The workers call them “streamers.” Hapless birds that fly over a massive California solar array, only to be immolated in midair, leaving a brief plume of smoke and a medium-well carcass.
BrightSource Energy’s state-of-the-art plant in the Mojave Desert is the largest solar thermal power plant on earth — and the deadliest.
Federal wildlife officials counted an average of one “streamer” every two minutes. The energy company estimates that only 1,000 birds are scorched each year, while a prominent environmental group puts the number at 28,000.
Federal and state biologists call the number of deaths significant, based on sightings of birds getting singed and falling, and on retrieval of carcasses with feathers charred too severely for flight.

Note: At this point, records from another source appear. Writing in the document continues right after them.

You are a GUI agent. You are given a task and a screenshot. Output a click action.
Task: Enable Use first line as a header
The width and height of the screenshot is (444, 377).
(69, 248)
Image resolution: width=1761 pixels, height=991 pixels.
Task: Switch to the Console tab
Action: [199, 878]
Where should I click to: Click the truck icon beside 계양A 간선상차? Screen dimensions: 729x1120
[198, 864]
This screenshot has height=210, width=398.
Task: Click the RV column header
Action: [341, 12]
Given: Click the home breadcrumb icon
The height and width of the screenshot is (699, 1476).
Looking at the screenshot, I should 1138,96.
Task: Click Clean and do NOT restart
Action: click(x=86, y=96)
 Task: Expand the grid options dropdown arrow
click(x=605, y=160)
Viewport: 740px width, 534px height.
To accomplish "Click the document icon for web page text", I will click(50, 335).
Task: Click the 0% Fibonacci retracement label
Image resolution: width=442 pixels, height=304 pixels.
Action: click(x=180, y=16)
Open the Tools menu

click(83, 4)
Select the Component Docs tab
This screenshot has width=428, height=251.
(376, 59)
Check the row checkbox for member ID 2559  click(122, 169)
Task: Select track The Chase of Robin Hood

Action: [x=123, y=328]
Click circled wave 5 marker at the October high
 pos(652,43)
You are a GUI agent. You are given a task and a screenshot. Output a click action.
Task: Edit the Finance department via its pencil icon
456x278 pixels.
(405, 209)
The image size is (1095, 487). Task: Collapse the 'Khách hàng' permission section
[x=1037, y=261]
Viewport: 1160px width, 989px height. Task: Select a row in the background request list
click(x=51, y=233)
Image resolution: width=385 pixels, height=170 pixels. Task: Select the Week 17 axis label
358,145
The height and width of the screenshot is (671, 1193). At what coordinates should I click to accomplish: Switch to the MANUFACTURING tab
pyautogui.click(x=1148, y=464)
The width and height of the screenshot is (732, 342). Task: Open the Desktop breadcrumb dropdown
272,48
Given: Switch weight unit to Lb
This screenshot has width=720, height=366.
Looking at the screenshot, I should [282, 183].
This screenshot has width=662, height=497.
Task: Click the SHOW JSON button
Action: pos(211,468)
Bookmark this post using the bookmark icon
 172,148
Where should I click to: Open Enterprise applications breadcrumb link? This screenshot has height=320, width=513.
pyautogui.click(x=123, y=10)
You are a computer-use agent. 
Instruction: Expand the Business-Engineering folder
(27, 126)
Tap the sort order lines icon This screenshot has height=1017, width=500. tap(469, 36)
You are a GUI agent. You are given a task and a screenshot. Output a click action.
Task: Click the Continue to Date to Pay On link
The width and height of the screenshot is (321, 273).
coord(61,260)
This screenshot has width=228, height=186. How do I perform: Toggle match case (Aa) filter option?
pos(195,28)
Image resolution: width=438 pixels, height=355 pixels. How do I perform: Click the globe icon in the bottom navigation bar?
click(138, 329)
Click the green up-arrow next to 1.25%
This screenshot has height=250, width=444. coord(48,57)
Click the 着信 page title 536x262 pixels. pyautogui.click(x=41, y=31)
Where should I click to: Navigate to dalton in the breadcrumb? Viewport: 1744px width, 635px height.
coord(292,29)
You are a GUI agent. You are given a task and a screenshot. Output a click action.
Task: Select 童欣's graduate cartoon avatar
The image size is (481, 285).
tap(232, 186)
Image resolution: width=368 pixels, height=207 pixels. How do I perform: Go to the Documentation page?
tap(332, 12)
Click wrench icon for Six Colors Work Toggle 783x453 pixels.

Ivanpah officials dispute the source of the so-called streamers, saying at least some of the puffs of smoke mark insects and bits of airborne trash being ignited by the solar rays.
Wildlife officials who witnessed the phenomena say many of the clouds of smoke were too big to come from anything but a bird, and they add that they saw “birds entering the solar flux and igniting, consequently become a streamer.”
U.S. Fish and Wildlife officials say they want a death toll for a full year of operation.
Given the apparent scale of bird deaths at Ivanpah, authorities should thoroughly track bird kills there for a year, including during annual migratory seasons, before granting any more permits for that kind of solar technology, said [Garry] George, of the Audubon Society.
The facility has concerned environmentalists in the past, as its construction bladed over 3,500 acres of virgin desert. Being California, the state government required BrightSource to relocate a bunch of desert gopher tortoises to the tune of $22 million. The installation also endangers pilots flying the busy Los Angeles–Las Vegas corridor; they can be dazzled by the intense light.
It remains to be seen if regulators will stop the plant’s operation, but at least the world’s largest bug zapper should educate environmentalists and green energy boosters.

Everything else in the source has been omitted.